One was Nizar Tawfiq Mussa Hamada, a Jordanian. 

The other, reputedly the mastermind behind the attack and also a Jordanian, was Souhair Mouhamed Hassan Khalid al-Abassi, known in crime circles as Amjad Atta.

Ben Cohen writing for Algemeiner last year ["Jordanian Refusal to Extradite Paris Kosher Restaurant Killer to France Renews Concern Over Amman’s Terrorism Policy"] takes up the narrative, explaining that France turned to the Jordanian authorities asking for them to honor the France/Jordan extradition treaty that, by no coincidence, had been signed in the middle of 2015. 

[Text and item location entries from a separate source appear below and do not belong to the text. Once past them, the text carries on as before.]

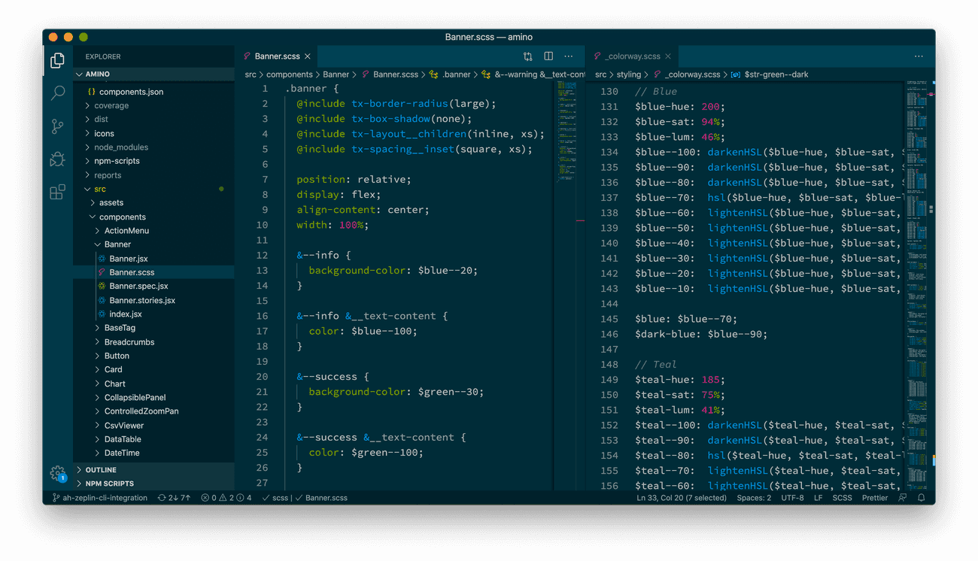978x561 pixels.
Task: Collapse the src folder
Action: coord(99,189)
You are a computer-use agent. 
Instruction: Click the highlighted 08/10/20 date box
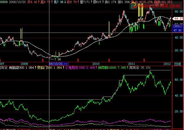[x=59, y=64]
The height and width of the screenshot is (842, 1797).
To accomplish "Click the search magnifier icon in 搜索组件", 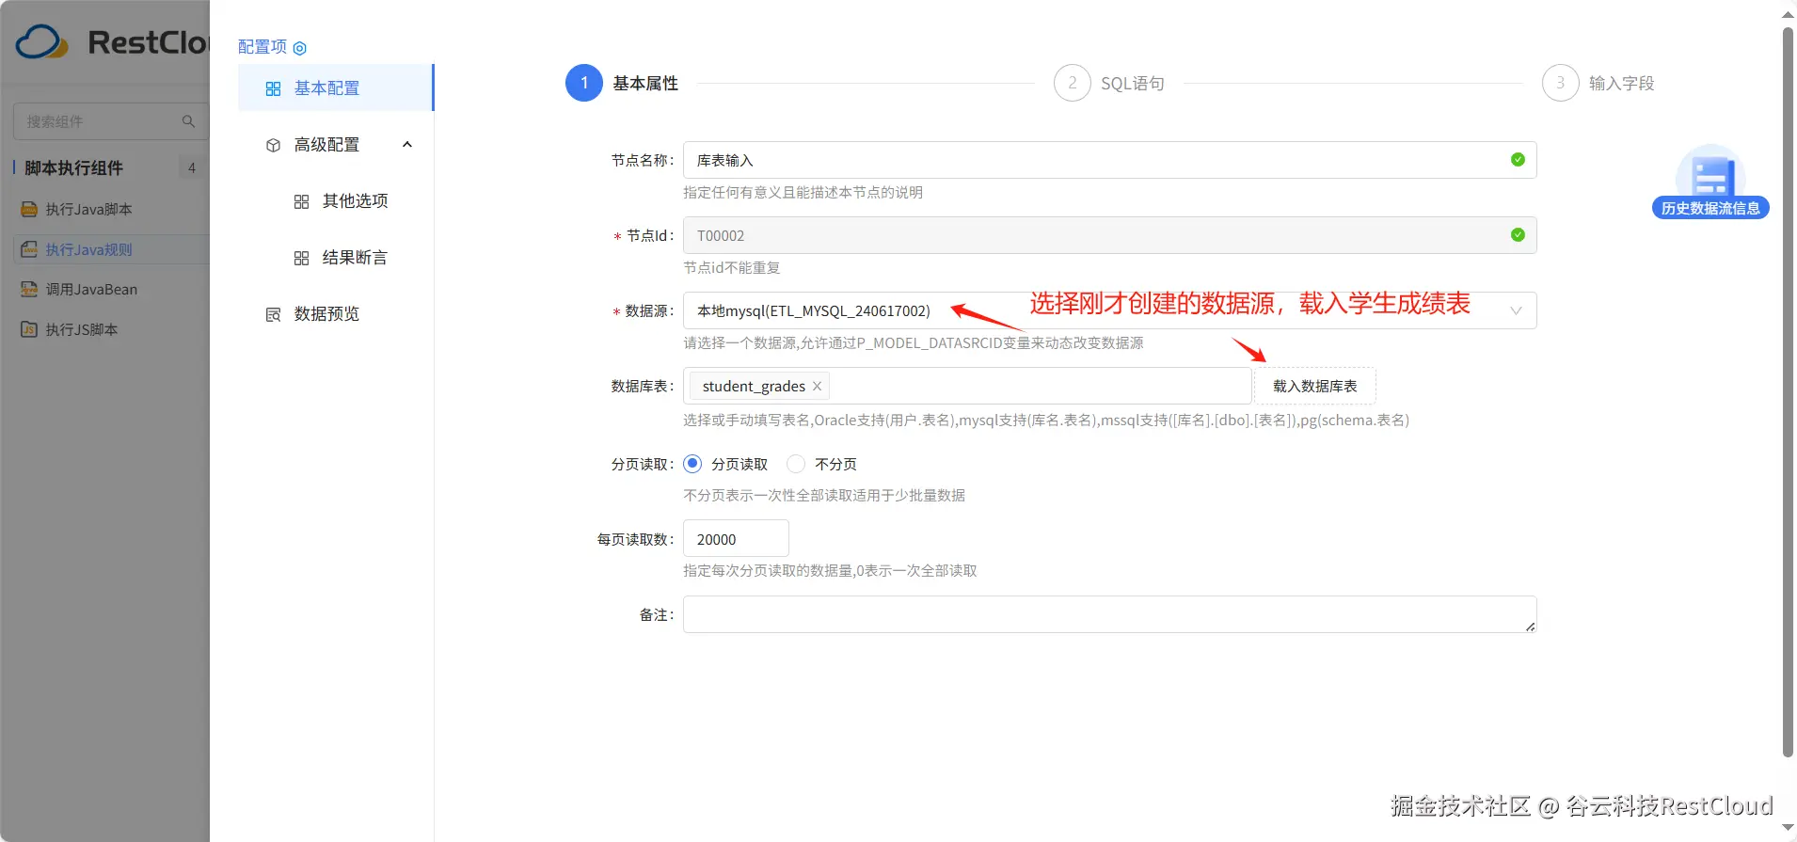I will [x=188, y=121].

The Jordanians rebuffed them. Ben goes on to refer to how 
France is not the only country to have been turned down by Jordan after submitting an extradition request in connection with terrorism. In March 2017, the US Department of Justice issued a criminal complaint against Ahlam Aref Ahmad Al-Tamimi, who ferried a Palestinian suicide bomber to the Sbarro pizzeria in downtown Jerusalem on August 9, 2001, in her car. In the subsequent bombing attack, 15 people lost their lives, including two US nationals. US Acting Assistant Attorney General for National Security Mary B. McCord described al-Tamimi as “an unrepentant terrorist who admitted to her role in a deadly terrorist bombing that injured and killed numerous innocent victims.” A $5 million reward has been offered by the Justice Department for information leading to the arrest of Al-Tamimi, whose name can also be found on the FBI’s Most Wanted Terrorists list. So far, however, Jordan has refused to extradite al-Tamimi, who has lived openly in Amman since she was released in a prisoner exchange between Israel and Hamas on October 28, 2011, to the US.
Jordanian Walid Abdulrahman Abu Zayed at his court hearing in Oslo 
The article goes on to quote some comments that put Jordan's shameful evasions into context:
“The thwarted Jo Goldenberg extradition shows that you can either have healthy bilateral relations based on justice, openness, and honesty,  or you can pander to the pro-terror forces inside Jordan,” [Arnold] Roth said in an email. “You cannot hope to have both.”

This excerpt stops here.